TV on the Radio won Pazz + Jop…last week!
Pazz and Jop results were posted a whole week ago, and are thus old news in the blogosphere. But this here blog will be launching its best-of-2008 feature in February 2009, for reasons as diffuse as I’ve been sick for half of January, or I have a job and a life to maintain, or I have actual deadlines to meet, or it’s my fucking tiny pocket of the web and I can do whatever the fuck I want with it. Besides, the Internet makes history immediate, and as long as Christgau’s comprehensive website is running, Pazz & Jop (now Pazz + Jop, apparently), the Village Voice’s annual music critic’s poll, offers a historical snapshot of the year just past. Like most historical snapshots dictated by the whims of a small, fairly insular group, P&J can be infuriating and baffling, but the attempts of rock-criterati to make sense, even achieve consensus, of music-in-whatever-year is reliably enthralling.
They just don’t make music like they did five years ago…
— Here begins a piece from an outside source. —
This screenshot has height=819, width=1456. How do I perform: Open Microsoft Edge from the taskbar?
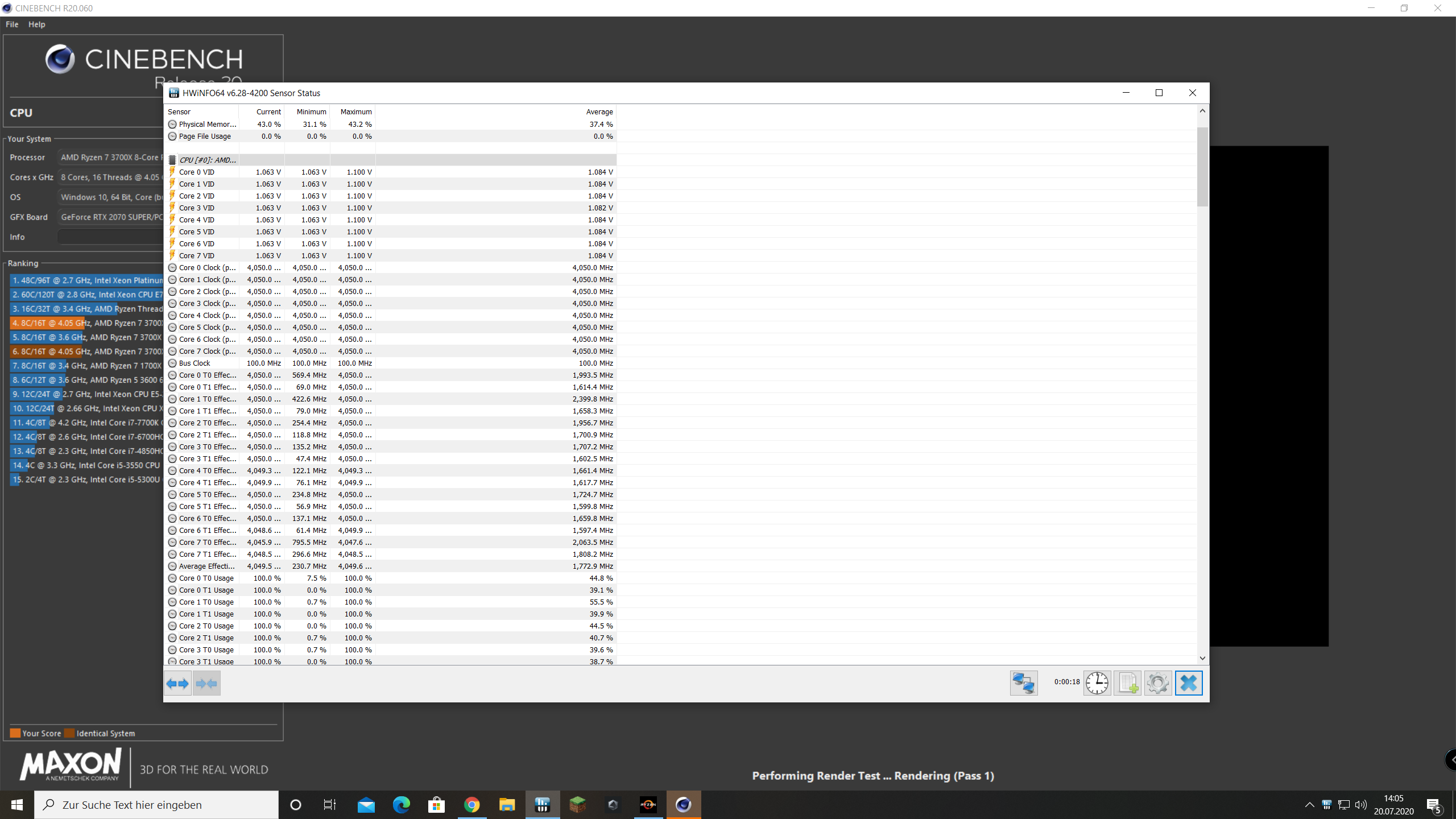[402, 805]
Spectrum Culture has crowned the best albums of 2003! That’s right: 2003. How does a year-end critical consensus look with five years of context? Well, you can view the list here. (Full disclosure: note the byline on the no. 3 album). And compare with that year’s Pazz and Jop results. As if the man currently engaged to Zooey Deschanel needed another reason to celebrate, he apparently recorded two of 2003’s musical touchstones. And while I cannot deny Give Up’s brilliance (as much Tamborello as Gibbard, mind you), I’d swap Transatlanticism in favor of some choices from my ballot that didn’t make the final list: the Libertines’ Up the Bracket, Ted Leo and the Pharmacists’ Hearts of Oak, and the forever underrated Go-Betweens forever underrated penultimate album, Bright Yellow Bright Orange. Quibbles aside, this feature drives home that 2003 was a banner year for pop culture, especially music, one that may eventually rank alongside 1977, 1984 and 1994 for its fertile plethora of cultural breakthroughs. Should the albums list not sell you, just take a look at Pazz and Jop’s Singles list. Plus, 2003 was an amazingly busy death year, with Katharine Hepburn, Strom Thurmond, Bob Hope, Barry White and Gregory Peck all dropping within two very charmed months.